O episódio verídico ocorreu em meados de 2014, na estrada localizada no Alto da Boa Vista, que leva a um dos cartões-postais do Rio de Janeiro, o mirante da Vista Chinesa citado no título. Naquele dia, Joana, amiga de Tatiana, havia resolvido correr no caminho quando foi atacada por um desconhecido, arrastada para dentro da mata e estuprada. No livro, o horror daqueles momentos e a via-crúcis que teve início na sequência (do conseguir sair da mata à chegada em casa, passando pela ida à delegacia, à reação da família, às tentativas de reconhecimento do estuprador) são narrados pela personagem construída por Tatiana, e que se chama Júlia.
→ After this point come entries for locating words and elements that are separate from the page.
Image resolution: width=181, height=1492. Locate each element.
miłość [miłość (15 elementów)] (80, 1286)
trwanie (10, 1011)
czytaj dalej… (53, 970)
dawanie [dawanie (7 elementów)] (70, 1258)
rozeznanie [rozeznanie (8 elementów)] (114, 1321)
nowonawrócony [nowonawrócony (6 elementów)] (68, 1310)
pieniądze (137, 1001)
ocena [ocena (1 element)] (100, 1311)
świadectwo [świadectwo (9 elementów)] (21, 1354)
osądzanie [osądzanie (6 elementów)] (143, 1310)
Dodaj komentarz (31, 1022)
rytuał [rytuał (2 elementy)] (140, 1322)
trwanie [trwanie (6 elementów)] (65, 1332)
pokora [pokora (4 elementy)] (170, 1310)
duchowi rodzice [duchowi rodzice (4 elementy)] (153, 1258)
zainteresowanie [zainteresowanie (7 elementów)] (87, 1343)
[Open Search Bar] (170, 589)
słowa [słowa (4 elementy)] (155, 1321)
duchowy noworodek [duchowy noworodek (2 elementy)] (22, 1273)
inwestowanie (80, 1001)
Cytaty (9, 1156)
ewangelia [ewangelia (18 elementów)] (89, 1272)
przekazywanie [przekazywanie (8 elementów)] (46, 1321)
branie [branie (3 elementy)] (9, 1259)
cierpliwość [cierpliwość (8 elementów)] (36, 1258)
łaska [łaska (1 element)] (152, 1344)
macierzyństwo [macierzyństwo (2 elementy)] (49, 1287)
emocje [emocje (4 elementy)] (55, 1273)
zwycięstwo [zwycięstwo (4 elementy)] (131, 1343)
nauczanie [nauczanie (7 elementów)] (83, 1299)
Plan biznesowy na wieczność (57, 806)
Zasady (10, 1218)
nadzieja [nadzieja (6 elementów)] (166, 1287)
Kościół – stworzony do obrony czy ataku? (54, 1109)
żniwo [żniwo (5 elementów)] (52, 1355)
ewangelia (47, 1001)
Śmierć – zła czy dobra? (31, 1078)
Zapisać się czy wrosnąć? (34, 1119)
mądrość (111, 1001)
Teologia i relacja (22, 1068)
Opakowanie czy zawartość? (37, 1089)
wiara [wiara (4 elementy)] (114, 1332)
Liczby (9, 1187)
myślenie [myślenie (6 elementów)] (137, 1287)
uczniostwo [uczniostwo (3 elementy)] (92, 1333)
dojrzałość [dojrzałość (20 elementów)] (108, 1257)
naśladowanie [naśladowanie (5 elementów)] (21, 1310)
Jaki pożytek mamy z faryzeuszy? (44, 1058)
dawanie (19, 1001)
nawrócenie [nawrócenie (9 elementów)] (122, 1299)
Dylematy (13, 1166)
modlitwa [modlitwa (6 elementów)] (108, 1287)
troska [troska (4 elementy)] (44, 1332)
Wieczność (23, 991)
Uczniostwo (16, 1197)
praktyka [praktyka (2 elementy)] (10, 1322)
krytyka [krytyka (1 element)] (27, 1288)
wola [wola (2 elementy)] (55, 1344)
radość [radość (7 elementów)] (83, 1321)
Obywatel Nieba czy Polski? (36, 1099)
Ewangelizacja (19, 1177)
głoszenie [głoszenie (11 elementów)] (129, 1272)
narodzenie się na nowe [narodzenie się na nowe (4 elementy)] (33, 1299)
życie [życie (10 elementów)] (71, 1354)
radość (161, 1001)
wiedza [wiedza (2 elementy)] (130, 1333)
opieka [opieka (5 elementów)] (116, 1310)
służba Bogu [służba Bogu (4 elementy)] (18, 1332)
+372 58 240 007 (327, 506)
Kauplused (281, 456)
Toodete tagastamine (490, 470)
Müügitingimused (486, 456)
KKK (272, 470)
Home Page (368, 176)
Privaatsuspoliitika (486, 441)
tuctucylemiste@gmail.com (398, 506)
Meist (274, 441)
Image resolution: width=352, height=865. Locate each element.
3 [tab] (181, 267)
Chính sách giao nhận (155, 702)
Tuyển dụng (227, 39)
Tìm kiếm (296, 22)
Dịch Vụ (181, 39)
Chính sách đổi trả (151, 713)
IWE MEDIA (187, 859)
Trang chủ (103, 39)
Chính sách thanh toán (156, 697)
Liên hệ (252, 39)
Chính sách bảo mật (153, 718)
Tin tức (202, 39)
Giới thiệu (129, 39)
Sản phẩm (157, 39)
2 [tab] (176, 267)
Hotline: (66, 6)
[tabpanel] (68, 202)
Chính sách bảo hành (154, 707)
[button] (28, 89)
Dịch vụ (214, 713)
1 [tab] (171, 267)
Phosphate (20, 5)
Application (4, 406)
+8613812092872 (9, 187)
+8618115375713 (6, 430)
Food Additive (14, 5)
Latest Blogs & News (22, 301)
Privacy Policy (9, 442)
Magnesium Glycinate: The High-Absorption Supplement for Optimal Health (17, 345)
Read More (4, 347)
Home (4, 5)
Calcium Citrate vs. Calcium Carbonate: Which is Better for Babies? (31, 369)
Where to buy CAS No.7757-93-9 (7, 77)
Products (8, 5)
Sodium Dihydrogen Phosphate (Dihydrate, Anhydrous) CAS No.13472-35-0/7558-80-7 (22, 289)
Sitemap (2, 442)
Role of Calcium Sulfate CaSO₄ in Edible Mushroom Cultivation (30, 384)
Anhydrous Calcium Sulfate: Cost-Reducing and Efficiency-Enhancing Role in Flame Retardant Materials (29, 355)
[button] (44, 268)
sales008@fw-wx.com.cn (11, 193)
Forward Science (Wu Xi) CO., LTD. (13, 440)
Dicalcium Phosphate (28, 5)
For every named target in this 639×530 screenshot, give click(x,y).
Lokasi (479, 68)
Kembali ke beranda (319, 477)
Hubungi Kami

"Pra mim, sempre fui muito claro que (a transposição do que aconteceu com a amiga) seria um romance", diz Tatiana. "É uma carta, imaginária, que não está sendo entregue para os filhos. Que tem uma estrutura completamente fragmentada. O que me interessava era elaborar, pensar, realizar, experimentar de que forma a literatura poderia dar conta dessa experiência invisível, dessa experiência do horror. Acho que um simples relato não daria conta. Uma narrativa mais biográfica, mais jornalística, não daria conta. Pra mim, não dá conta. Por isso me interesso pela literatura, porque acho que ela consegue se aproximar mais dessas experiências indizíveis... dizendo. Dizendo. Eu queria tentar explorar a linguagem de forma a fazer com que as palavras conseguissem dizer alguma coisa desse indizivel", explana.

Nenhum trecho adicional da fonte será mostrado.